事故・トラブル最前線

事故・トラブル最前線これからの時代の園経営や
危機管理の在り方を専門家が語る

事故

ようやく制度化に国が動き始めました

ようやく制度化に国が動き始めました

「子どもの死」検証を制度化へ 事故や虐待の経緯を集積

 厚生労働省は、事故や虐待などによる子どもの死亡事例を幅広く検証し、再発防止につなげる制度を導入する方針を固めた。「Child Death Review(チャイルドデスレビュー、CDR)と呼ばれ、死亡に至った経緯を詳細にデータ化するのが特徴。虐待死や保育現場での事故死など痛ましいケースが後を絶たないためで、2020年までに具体的な制度設計を終え、導入したい考え。

 CDRは米国や英国などで制度化されている。事故や虐待、病気や自殺などで亡くなった子どもについて、死亡の経緯だけでなく、生活背景や治療状況、育児の実態などをデータ化。医師や警察、児童福祉関係者ら有識者が共有して原因を検証する。どうすれば防げていたかを分析し、再発防止策に生かす。

 日本でも、虐待死や生活用品による事故などを個別に検証する仕組みはある。だが、捜査機関から提供される情報が限られるなど、広く死亡事例の詳細を共有し検証する制度はない。

 厚労省は10月にプロジェクトチームを立ち上げ、子どもの死亡事例の検証に取り組む小児科医らから現状の聞き取りを始めた。18年度中に運営指針や法整備の調査研究をまとめる。その後、20年度までに具体的なデータ登録や検証方法などを決める方針。

 子どもの対象年齢はまだ決まっていないが、日本小児科学会は18歳未満を提言している。厚労省によると、16年の18歳未満の死者は4035人だった。同年中の保育施設での事故死は13人で、15年度に虐待で亡くなった子どもは84人いた。

 CDRについては、同学会などが長年必要性を指摘。5月に衆院で児童福祉法改正案を可決する際には、付帯決議に「虐待死の防止に資するよう、あらゆる子どもの死亡事例について死因を究明するCDR制度の導入を検討すること」と盛り込まれた。(2017年11月10日 朝日新聞)

 安全は事故を分析して、抽出される成果物。というのが、私どもの会社の共通認識です。

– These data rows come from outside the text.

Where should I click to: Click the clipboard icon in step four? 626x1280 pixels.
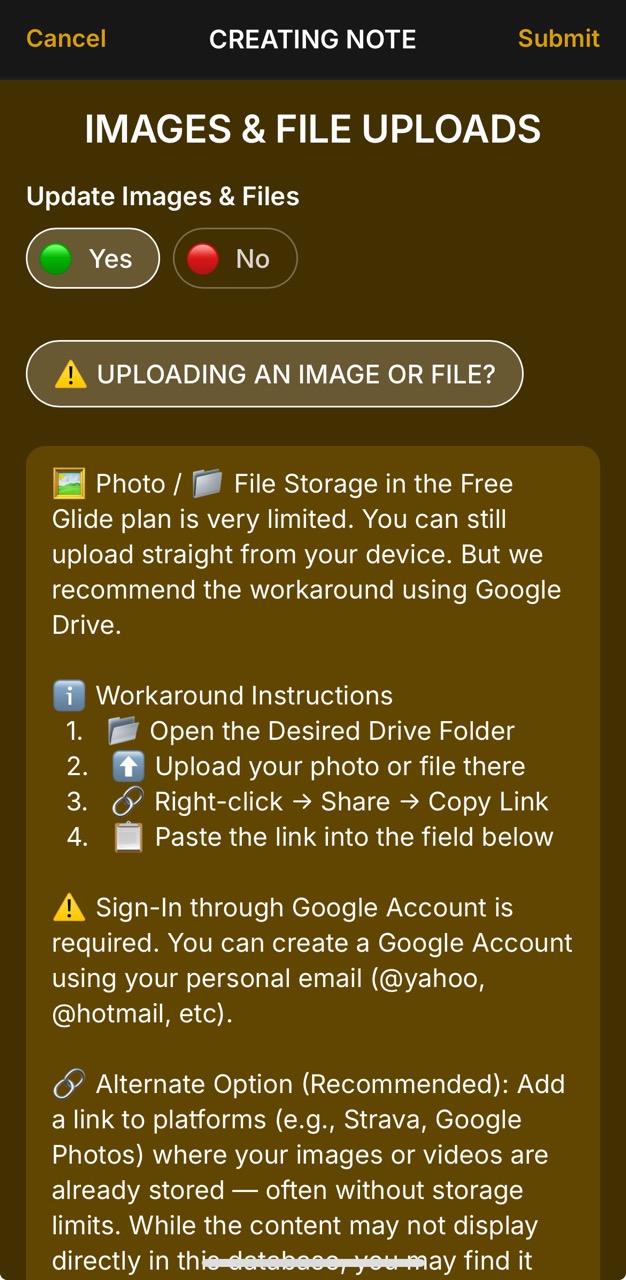tap(128, 837)
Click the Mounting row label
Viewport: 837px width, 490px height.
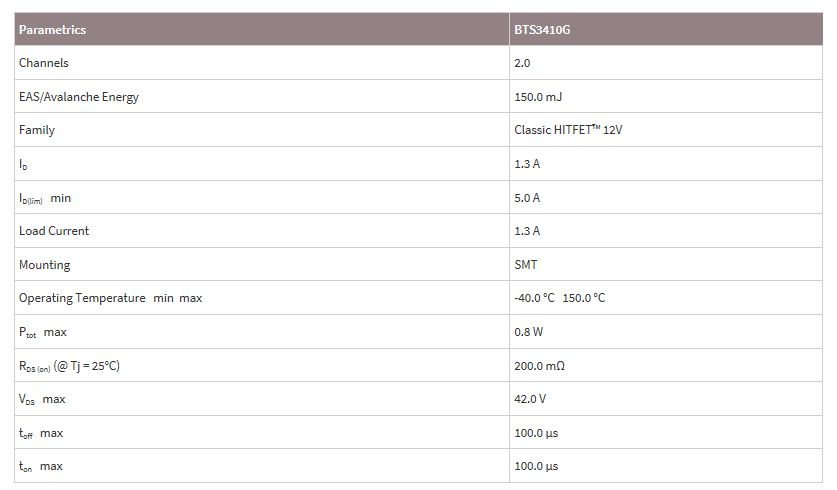(x=45, y=265)
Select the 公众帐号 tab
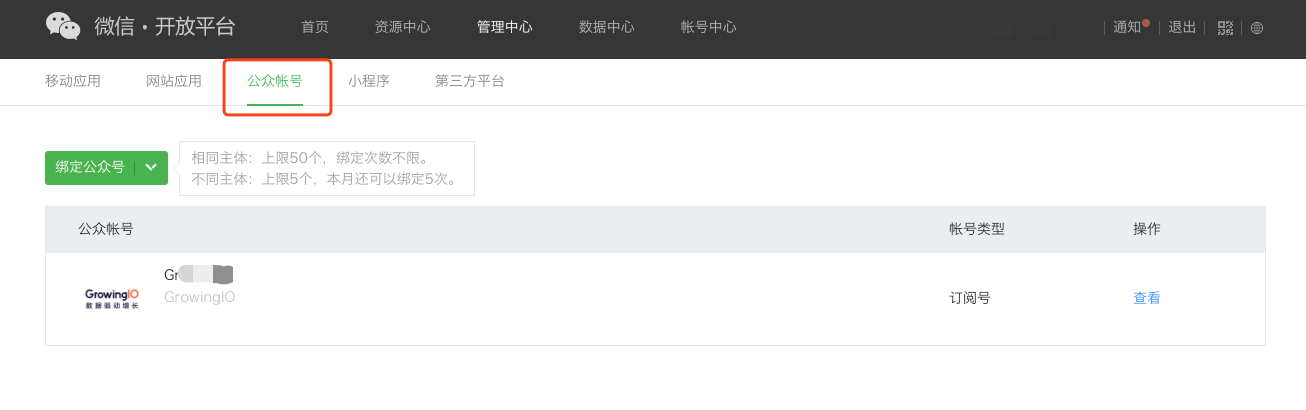Screen dimensions: 1306x410 pos(275,81)
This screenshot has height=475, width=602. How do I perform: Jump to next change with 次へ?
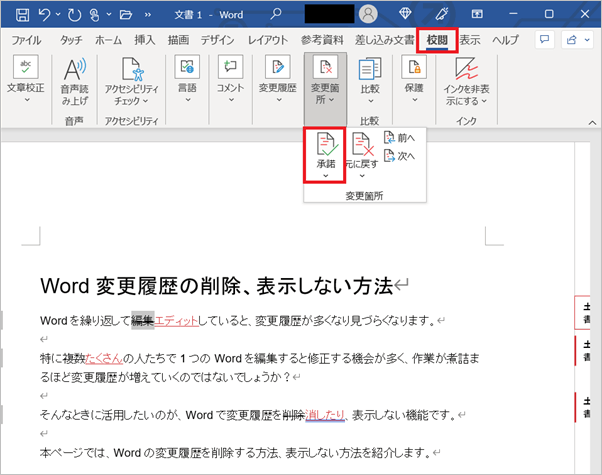pyautogui.click(x=400, y=155)
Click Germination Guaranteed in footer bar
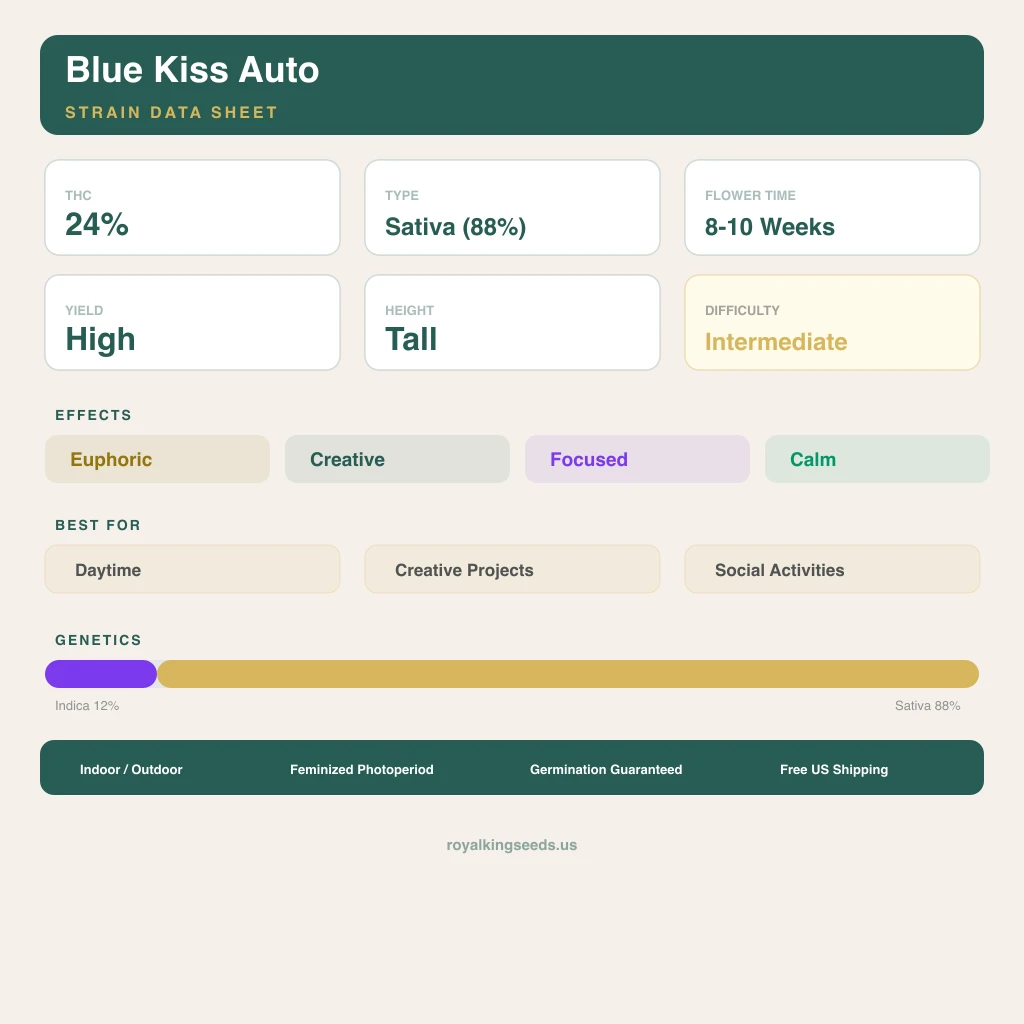This screenshot has height=1024, width=1024. pyautogui.click(x=606, y=769)
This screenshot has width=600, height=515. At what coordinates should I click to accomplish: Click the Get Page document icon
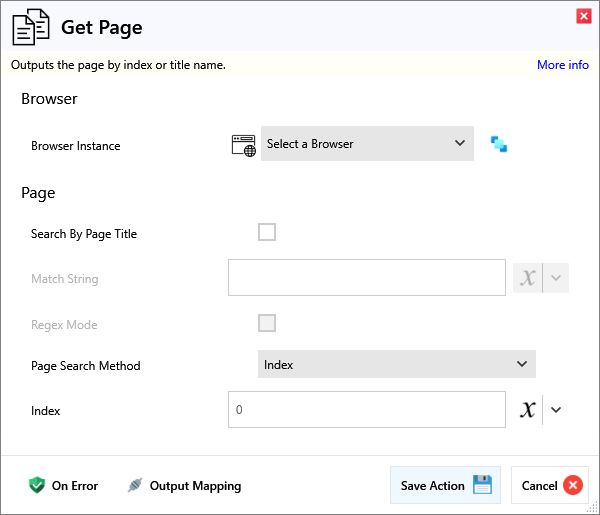click(x=30, y=28)
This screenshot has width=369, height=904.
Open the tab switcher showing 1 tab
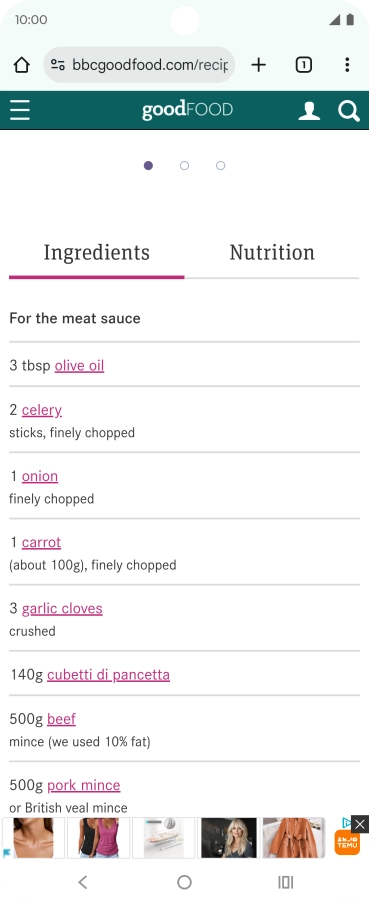tap(304, 65)
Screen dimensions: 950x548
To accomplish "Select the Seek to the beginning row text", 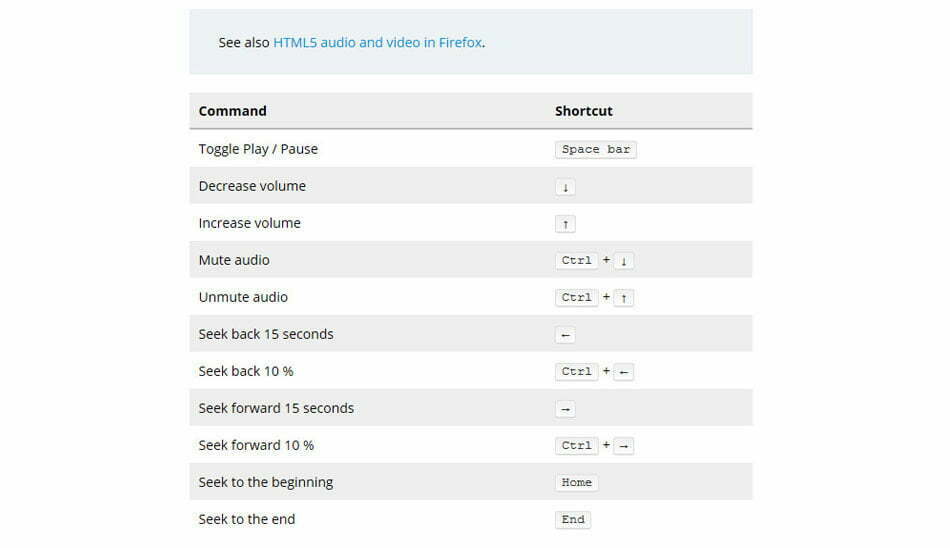I will (266, 483).
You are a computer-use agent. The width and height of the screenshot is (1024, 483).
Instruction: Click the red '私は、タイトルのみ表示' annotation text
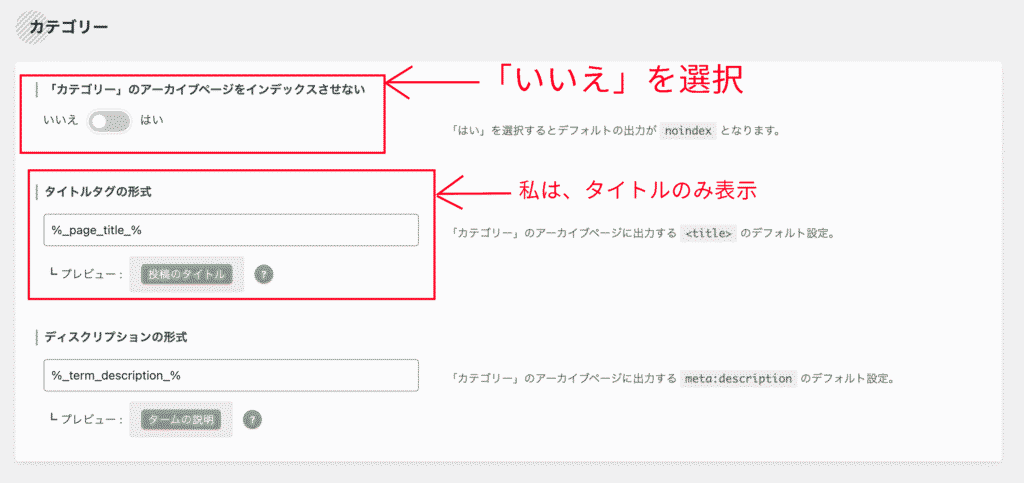click(x=636, y=189)
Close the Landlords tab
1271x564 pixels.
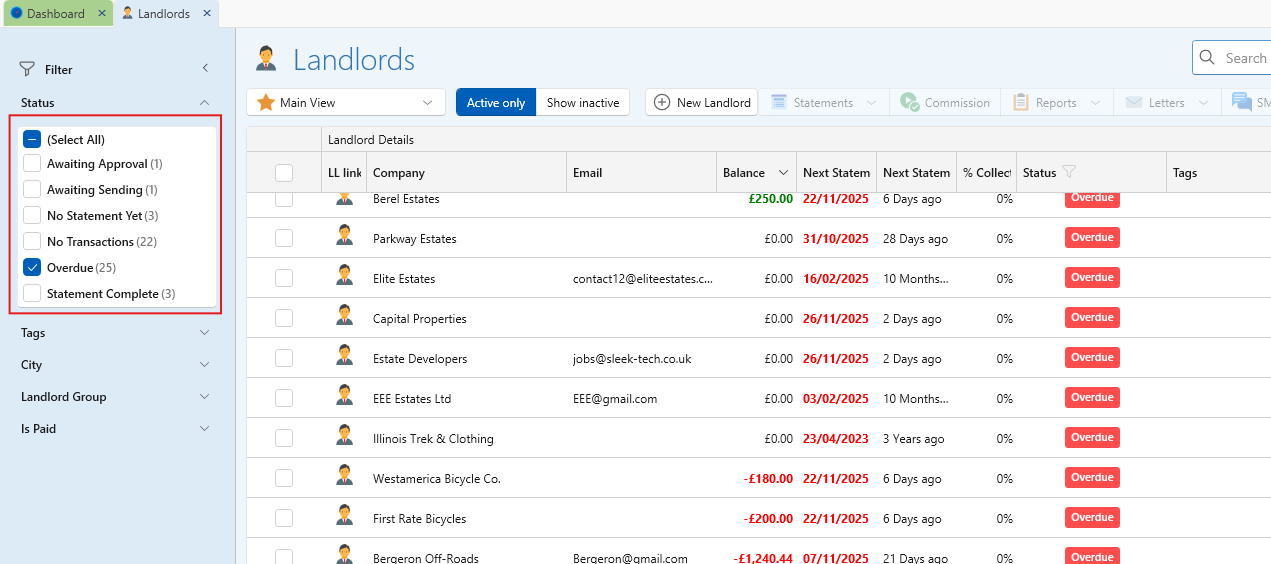point(207,14)
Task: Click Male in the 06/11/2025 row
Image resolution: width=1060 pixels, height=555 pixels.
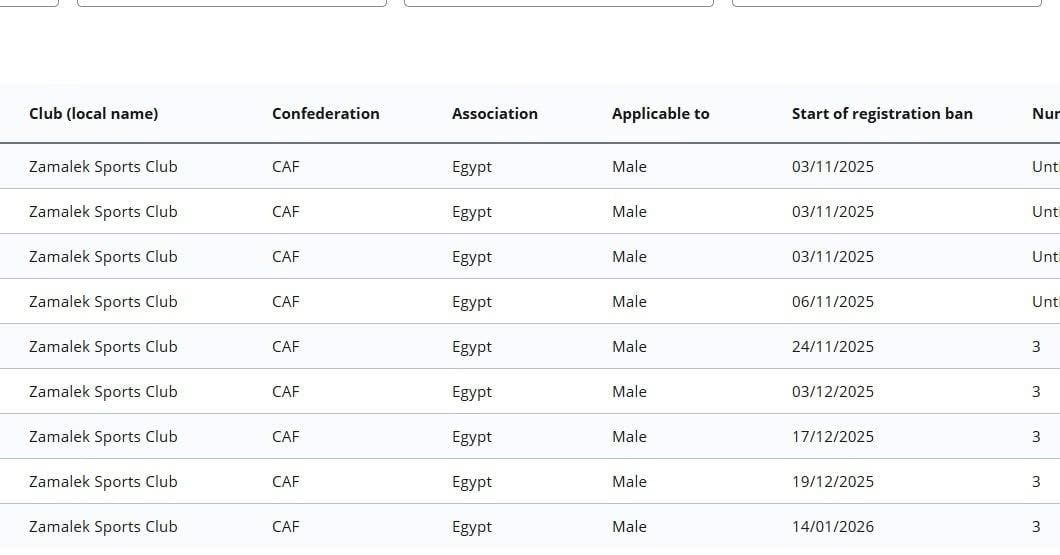Action: point(629,302)
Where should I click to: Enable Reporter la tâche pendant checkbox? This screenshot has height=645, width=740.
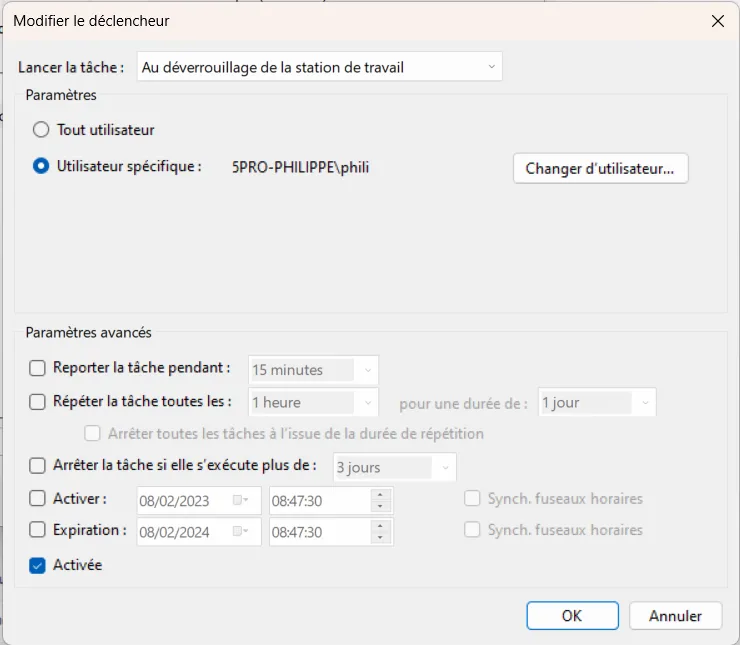tap(37, 368)
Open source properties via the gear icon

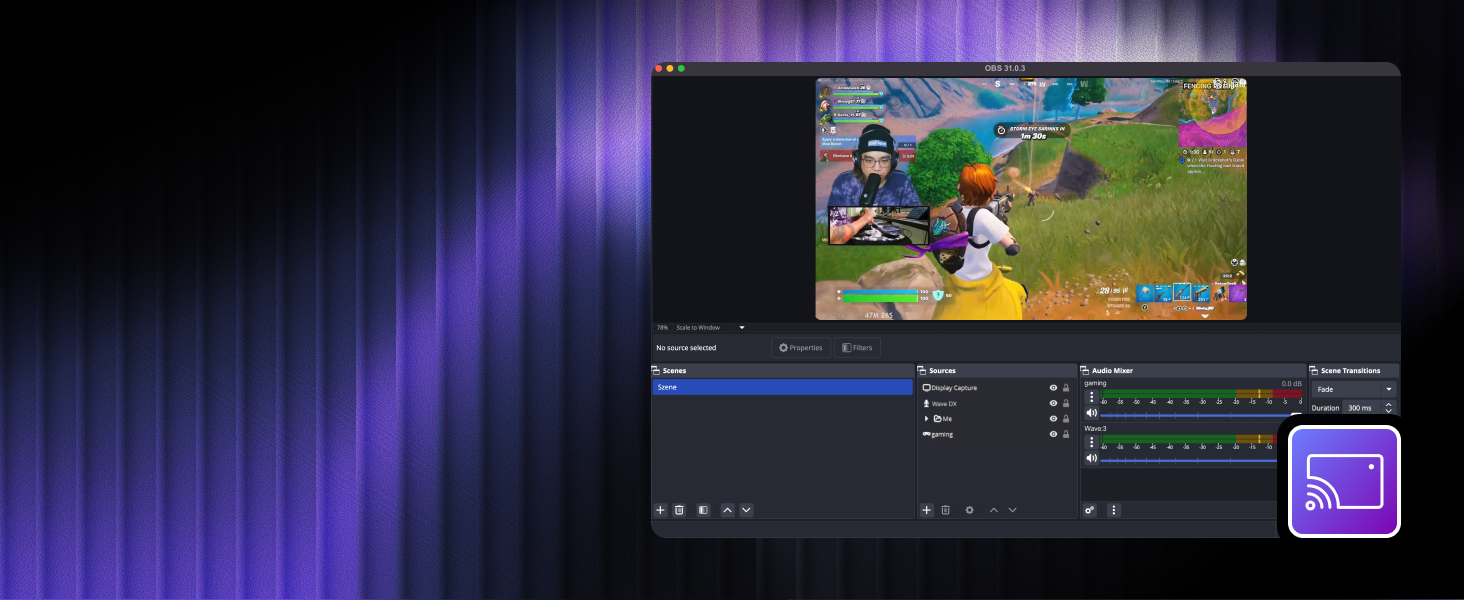coord(970,510)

 安全性を引き上げるためには、事故事例を集め、その原因や背景にあるものを分析し、再発防止策を講じることができるものに対しては、講じておくということが重要です。

 保育が新制度に移行してから、保育現場で起きた重大事故については、報告義務が課せられました。それらの事例については、原因分析、改善策の構築も義務付けられました。

 しかしながら、最近出された地方自治体への調査結果では、事故事例が集積されても、分析や改善策を講じる専門家は地方では、なかなか見つけづらく、難儀していると出ていました。

 今回のニュースでは、子どもの事故や虐待など死亡に関することは、一元管理し、分析する制度を構築するとなっています。これは、とても有意義なことです。

 保育施設でも、重大事故に限らず、小さな事故でも原因分析し、再発防止策を講じ、その効果を検証することは事故の発生確率を下げたり、事故のダメージを軽減したりすることにつながります。制度化される前にでも、各施設で取り組んでみてはいかがでしょうか。